I then asked why she didn’t know? Why didn’t they triage? What if someone out there is truly suffering and needs medication immediately, but has to wait for a whole bunch of people whose needs aren’t critical first? I told her I was triaging L.’s needs and decided that, unless someone else in the room is dying, that L.’s needs were more important, and I refused to move until they called the doctor and fixed the issue.
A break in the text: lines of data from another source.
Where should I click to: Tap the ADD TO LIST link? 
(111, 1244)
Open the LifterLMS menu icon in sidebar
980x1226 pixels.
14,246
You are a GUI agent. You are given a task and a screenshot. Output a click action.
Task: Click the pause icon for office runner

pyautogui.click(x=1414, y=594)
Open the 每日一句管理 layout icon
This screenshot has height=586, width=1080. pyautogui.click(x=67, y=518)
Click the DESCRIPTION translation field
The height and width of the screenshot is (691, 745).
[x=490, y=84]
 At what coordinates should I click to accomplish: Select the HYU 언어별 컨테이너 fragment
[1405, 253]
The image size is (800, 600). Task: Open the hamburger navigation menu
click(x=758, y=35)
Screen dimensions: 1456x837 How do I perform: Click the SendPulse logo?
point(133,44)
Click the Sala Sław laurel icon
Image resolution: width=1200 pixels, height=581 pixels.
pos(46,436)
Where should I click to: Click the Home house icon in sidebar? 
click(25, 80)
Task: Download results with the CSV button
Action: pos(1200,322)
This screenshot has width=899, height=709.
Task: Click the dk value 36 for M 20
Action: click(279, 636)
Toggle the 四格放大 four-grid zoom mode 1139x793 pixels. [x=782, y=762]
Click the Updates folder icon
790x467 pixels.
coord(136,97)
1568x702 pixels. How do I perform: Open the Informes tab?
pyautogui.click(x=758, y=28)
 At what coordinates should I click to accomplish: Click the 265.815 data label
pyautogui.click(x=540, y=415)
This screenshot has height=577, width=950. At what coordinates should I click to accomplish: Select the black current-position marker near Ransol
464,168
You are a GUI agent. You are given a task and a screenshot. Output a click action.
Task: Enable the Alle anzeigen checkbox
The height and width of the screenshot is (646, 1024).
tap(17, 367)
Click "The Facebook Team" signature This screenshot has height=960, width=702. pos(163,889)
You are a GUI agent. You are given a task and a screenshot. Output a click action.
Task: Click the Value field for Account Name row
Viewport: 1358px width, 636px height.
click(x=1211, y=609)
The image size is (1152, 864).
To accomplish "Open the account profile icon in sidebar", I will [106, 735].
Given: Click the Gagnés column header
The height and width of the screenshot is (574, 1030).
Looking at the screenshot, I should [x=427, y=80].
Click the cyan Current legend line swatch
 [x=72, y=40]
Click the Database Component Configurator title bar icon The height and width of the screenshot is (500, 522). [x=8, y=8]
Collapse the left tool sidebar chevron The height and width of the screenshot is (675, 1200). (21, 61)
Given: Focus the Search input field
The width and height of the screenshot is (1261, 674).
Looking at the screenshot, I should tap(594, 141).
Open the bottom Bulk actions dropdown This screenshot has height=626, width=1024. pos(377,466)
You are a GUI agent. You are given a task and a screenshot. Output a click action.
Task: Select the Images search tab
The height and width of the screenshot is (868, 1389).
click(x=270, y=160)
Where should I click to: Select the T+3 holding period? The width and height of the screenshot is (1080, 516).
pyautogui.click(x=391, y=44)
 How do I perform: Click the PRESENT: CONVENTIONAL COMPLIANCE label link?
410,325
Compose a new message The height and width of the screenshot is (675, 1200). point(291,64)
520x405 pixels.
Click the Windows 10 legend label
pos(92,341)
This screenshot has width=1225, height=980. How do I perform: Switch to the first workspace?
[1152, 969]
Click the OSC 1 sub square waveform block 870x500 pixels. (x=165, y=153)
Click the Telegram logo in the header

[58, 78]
Luckily for me, they didn’t just call a security guard and boot me out the door. But I got ‘er done. They called the doctor eventually. They made it hard, of course. I had to dig up the doctor’s phone number because she couldn’t seem to find it, even though the doctor is a GroupHealth employee. Then, as I stood there, I could see the fax machine, and I’m the one who called it to her attention when it came through, as she was busy fussing over her computer, probably figuring out how to note the file with the fact that I’m an asshole.
We have since switched pharmacies. Now, Bartell’s handles everything, and they’re really good.
AAAHHH! What a terrifying ordeal! Belated thanks for handling it firmly and protecting L’s health. That’s way, way worse than anything I have encountered this past year. My case was merely tedious, not urgent. Kaiser Permanente do offer priority check-in to urgent cases, and employees regularly check on anyone who has been waiting for a while. There are chairs to wait for the call that your prescription is ready.
What you went through is unforgivable. It illustrates how f’ed up the American health care system is, and how much patients’ interests are lost in the morass. (KP is the closest thing I have seen in the US to the single-payer experience.)
I will say this in GroupHealth’s defense: Their actual health care is pretty good. They took care of L when she had two pulmonary embolisms, a life-threatening issue, and handled it very well. Their doctors are top notch.
Their pharmacy just sucks. Sucks sucks sucks sucks.